Just consider the anti-fashion parade at last Thursday's men's free programme at the World Championships in Birmingham. Each and every outfit was an aesthetic affront, the whole event a jamboree for the sartorially dysfunctional. We sought expert help. Christina Dobner is design director of Chrisanne, a company that specialises in ice dancewear: Torvill and Dean have performed in their stuff. "People want to show up against the ice," she explained. "That's why shiny metallic gold and silver are so popular. And black is used a lot, which is a shame when there are so many lovely colours that would do just as well." Chrisanne outfits start at about £200, but many dancers favour DIY. "With most of the skaters it's home-making," Dobner told us. "Their mums do it or they do it themselves." That explained a lot.

Only the most indulgent mother, for instance, could have told Germany's Ronny Winkler that he would look his best performing in a ruched, loose gold silk blouse with a claret cummerbund and black velvet trousers. Similar parental encouragement was perhaps responsible for our own Clive Shorten's ensemble: electric blue sequinned shirt and snug troos in a similar shade.

How do they manage to leap and spreadeagle themselves in such, er, restrictive trousers. "Most of them use a two-way stretch materal, like Lycra, for comfort," Christina Dobner explained. Phew.

Back to the show and young Thierry Cerez of France, the nation that epitomises chic. Not Thierry. He skated on to the ice wearing a burgundy velvet doublet with black frogging, white lace cuffs and a white lace collar, worn with black velvet gloves. It was all very Three Musketeers, and the fluttering lace may have proved distractingly counter-productive: Thierry kept falling over.

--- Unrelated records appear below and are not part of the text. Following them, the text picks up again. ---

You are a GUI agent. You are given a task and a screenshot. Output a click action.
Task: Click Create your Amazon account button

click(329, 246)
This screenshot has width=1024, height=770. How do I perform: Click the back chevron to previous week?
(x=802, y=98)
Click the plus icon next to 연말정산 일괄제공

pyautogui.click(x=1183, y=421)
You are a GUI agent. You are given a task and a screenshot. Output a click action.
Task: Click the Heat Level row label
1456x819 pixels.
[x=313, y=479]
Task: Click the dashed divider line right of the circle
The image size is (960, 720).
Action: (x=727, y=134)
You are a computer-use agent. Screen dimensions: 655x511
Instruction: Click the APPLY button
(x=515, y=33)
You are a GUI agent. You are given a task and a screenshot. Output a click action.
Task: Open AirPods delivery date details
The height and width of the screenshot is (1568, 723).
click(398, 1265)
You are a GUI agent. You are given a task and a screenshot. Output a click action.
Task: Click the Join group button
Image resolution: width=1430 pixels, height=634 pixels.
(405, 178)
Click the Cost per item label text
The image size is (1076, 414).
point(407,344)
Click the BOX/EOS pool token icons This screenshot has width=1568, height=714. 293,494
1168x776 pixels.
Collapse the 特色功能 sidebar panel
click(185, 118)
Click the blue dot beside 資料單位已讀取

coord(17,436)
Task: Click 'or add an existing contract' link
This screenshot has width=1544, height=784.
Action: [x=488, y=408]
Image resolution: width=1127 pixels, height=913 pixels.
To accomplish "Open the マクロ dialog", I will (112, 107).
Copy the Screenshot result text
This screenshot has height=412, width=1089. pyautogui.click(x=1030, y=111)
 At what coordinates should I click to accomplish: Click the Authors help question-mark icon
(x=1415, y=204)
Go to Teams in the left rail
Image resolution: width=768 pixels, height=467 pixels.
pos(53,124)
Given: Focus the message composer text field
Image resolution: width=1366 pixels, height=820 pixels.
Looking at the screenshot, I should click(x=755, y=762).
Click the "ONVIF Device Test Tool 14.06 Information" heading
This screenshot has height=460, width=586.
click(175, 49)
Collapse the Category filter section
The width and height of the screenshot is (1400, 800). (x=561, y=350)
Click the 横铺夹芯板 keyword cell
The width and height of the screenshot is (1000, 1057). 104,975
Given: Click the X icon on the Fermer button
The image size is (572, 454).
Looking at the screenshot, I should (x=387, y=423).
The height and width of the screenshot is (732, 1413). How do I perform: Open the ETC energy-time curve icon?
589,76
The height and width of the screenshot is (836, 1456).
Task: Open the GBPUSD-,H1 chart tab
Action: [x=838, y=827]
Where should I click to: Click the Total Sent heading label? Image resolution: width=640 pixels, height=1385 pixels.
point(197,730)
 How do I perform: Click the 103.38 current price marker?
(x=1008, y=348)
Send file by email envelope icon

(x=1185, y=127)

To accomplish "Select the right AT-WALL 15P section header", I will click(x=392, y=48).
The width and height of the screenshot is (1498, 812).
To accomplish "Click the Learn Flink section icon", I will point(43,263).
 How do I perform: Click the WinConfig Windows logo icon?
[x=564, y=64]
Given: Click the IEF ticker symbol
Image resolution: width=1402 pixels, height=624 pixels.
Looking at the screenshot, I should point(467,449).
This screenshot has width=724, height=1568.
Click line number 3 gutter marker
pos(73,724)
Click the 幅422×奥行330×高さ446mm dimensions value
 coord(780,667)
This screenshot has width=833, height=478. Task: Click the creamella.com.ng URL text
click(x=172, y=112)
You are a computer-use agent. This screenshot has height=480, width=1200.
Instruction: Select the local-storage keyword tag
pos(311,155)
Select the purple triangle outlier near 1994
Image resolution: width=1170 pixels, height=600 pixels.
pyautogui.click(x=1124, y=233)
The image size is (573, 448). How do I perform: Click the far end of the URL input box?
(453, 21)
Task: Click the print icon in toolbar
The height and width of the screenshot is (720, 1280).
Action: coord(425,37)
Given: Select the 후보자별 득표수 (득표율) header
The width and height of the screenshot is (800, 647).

Zhongyi Jiao of China was keen to prove that when it comes to crap couture, China can slug it out with the worst of the West: baggy off-white coarse- cloth trousers with loose lacing down one leg, a string belt and a thin white shirt with a string vest on top of it. It looked very cold, and Zhongyi looked rather self-conscious in it, as well he might. But Cornel Gheorghe of Romania took the prize. His black shirt and black trousers were eminently sensible: why, then, had he embellished them with a wide gold spangly belt and a gold sequinned bow-tie? He looked like a Butlin's bingo caller. The best-dressed man at the event was Eric Cantona, sitting quietly in the crowd in a natty grey polo-neck.

Now don't get us wrong. We defer to no one in our admiration of the athleticism, grace and skill of the skaters. What we still can't work out is why they insist on displaying these qualities while decked out like failed auditionees from Saturday Night Fever. "They are basically trying to reflect the mood of their music," Christina Dobner explained. Fair enough, that explains the peasant shirt, cravat, pinstriped trousers, dyed grey hair and beard sported by France's Philippe Candeloro to dance to the theme from The Godfather. But why was Britain's Steven Cousins dressed in 19th- century Grenadier's mess kit to perform to Live and Let Die?

We needed some advice: we called Nick Sullivan, Fashion Director of Esquire magazine. "It's an odd, dark, strange world these men are stuck on," Nick pronounced. "Planet Sequin." Can there be any help? Any hope of rescue? There's no point. "If somebody turned up in a funky new fashionable outfit," Sullivan said, "everyone would think they were trying to influence the judges or something . . ." It struck us that Robert Altman, whose cinematic hatchet-job on the Paris fashion scene is playing to packed houses, might like to turn his attention to styles on the ice. Prat Porter?

IAN WRIGHT is at present engaged in litigation with the trendy advertising agency Harari Page over an advertisement whch appeared in a glossy magazine showing the Arsenal forward lying on his front wearing nothing but a smile. But if he's so touchy about revealing his buttocks why did he give Stewart Houston and the watching millions such an eyeful when adjusting his shorts as he took the field as substitute at Blackburn on Wednesday?

THERE is no accounting for taste in Scottish basketball. In a cannibalistic encounter at the Livingston Forum today, the Edinburgh Burger Kings take on the Livingston Bulls. Kill 'em, lads. Then eat 'em.